EXERCISE DIRECTIONS
Count the lines in the records below that contain the word "will", and give only that count.

Excerpts from a dataset
○ ○ ○ ○ ○

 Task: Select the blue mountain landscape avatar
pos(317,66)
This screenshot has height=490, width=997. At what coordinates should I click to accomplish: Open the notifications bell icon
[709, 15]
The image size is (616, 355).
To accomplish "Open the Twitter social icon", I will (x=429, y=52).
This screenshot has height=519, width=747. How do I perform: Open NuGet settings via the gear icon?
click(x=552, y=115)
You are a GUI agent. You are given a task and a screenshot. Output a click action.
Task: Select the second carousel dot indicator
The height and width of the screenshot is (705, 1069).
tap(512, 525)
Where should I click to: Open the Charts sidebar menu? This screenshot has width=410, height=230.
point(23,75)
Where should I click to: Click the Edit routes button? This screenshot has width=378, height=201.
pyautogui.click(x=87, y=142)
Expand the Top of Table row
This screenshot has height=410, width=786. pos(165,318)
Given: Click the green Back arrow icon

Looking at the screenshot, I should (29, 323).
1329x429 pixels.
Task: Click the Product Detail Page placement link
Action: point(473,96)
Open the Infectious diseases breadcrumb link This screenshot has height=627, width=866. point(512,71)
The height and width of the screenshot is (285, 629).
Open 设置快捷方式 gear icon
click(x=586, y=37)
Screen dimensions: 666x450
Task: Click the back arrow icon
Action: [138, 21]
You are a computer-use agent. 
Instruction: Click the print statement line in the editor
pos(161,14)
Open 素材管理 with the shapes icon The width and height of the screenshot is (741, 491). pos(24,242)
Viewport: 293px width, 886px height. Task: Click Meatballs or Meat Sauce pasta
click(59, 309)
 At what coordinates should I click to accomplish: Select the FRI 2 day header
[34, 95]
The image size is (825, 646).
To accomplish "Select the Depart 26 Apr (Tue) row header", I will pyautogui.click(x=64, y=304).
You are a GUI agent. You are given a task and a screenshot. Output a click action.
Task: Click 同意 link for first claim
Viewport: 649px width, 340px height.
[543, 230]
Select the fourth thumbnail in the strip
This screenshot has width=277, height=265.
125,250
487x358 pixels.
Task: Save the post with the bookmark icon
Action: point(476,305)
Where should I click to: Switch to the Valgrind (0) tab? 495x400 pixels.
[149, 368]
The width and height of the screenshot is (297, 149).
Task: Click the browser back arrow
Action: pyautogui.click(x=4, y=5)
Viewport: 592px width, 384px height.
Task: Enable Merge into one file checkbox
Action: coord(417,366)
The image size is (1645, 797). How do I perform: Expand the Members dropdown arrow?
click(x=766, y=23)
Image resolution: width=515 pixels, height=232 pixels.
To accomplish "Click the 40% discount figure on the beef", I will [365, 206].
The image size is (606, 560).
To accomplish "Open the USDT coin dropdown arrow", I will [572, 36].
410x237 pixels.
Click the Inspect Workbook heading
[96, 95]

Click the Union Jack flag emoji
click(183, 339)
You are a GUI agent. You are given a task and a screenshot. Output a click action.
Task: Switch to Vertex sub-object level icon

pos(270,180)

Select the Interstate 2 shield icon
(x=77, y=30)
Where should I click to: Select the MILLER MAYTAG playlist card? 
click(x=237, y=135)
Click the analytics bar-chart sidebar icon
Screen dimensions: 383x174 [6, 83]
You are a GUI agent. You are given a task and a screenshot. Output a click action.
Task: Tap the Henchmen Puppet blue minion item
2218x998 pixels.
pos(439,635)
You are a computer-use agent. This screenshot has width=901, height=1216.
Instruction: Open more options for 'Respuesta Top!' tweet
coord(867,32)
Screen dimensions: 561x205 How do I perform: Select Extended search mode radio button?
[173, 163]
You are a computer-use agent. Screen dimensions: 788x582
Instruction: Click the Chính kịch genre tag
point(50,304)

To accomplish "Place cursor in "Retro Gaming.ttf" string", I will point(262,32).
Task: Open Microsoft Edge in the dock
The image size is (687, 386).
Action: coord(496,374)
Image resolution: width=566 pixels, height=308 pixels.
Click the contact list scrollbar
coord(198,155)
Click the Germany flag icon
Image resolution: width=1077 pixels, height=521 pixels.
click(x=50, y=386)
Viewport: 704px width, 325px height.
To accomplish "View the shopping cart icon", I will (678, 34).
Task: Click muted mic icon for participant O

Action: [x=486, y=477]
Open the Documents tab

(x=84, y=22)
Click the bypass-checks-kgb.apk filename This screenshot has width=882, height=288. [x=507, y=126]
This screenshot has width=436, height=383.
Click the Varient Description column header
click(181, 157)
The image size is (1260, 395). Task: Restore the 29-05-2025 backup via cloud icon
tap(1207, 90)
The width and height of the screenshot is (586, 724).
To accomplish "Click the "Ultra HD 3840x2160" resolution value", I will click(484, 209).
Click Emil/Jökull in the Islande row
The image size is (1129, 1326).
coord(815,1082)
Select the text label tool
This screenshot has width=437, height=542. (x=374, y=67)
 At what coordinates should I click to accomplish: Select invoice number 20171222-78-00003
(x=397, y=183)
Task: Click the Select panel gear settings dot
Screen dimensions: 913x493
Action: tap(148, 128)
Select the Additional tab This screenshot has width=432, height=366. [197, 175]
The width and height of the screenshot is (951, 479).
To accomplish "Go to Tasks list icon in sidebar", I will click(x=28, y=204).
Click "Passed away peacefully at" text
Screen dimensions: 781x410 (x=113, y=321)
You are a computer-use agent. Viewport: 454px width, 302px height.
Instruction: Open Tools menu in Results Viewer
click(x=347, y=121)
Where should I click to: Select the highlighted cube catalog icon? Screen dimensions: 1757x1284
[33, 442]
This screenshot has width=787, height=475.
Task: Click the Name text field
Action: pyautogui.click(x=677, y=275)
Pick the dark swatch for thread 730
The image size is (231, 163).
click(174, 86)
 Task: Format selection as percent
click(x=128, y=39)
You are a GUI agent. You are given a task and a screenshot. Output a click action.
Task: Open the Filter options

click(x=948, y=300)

○ ○ ○ ○ ○

SOLUTION FOR THIS TASK
8